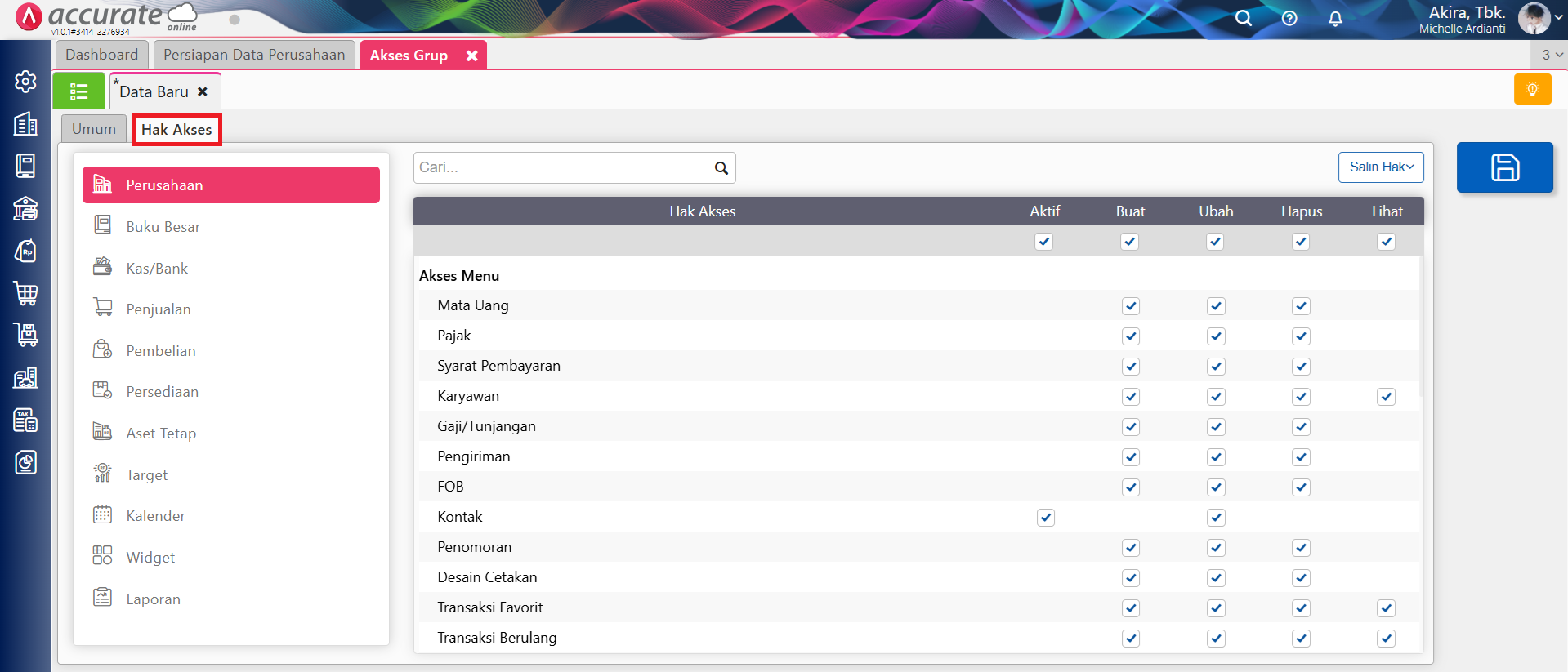
Task: Click the blue save floppy disk button
Action: pos(1504,167)
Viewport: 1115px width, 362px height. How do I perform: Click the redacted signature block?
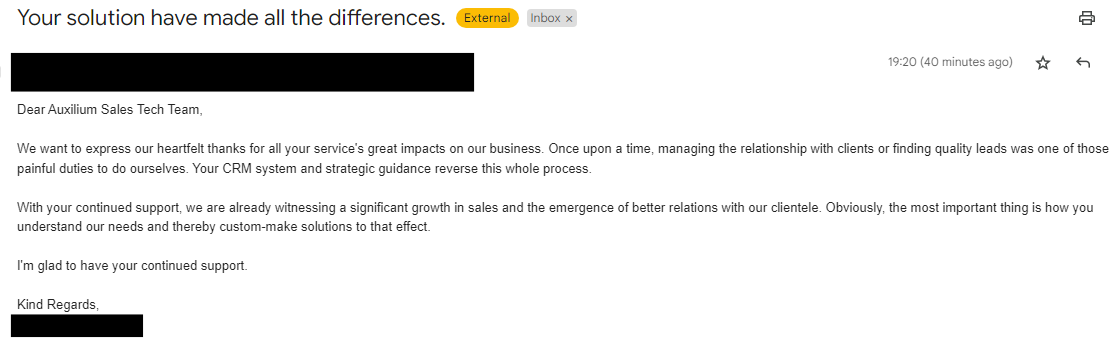pos(77,326)
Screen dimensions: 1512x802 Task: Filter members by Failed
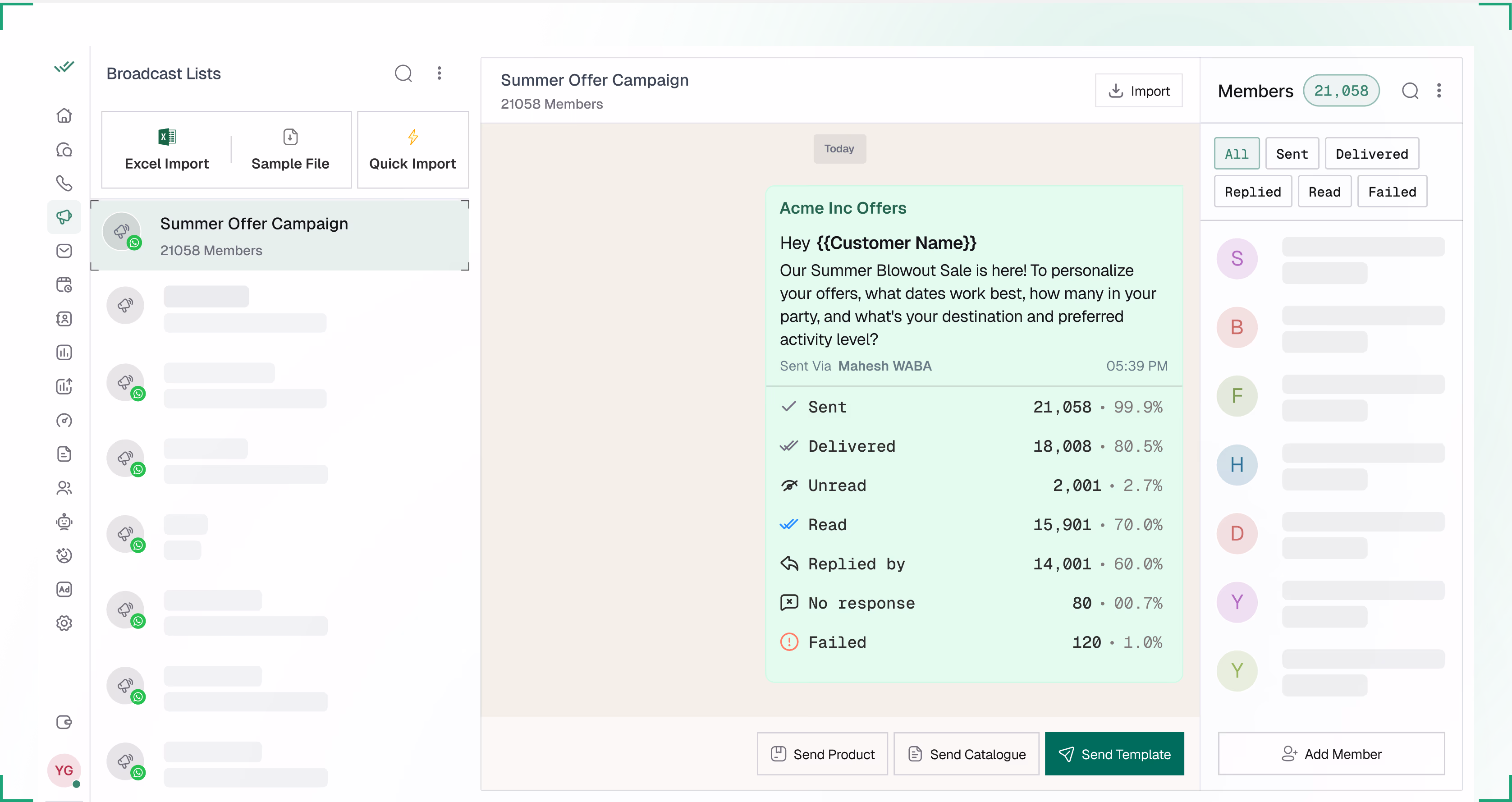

What the task requires
Copy out all of the text in the data above word for word, leaving out the pictures.

Complete response
Task: Click the blue save floppy disk button
Action: pos(1504,167)
Viewport: 1115px width, 362px height. How do I perform: Click the redacted signature block?
pos(77,326)
Screen dimensions: 1512x802 Task: Filter members by Failed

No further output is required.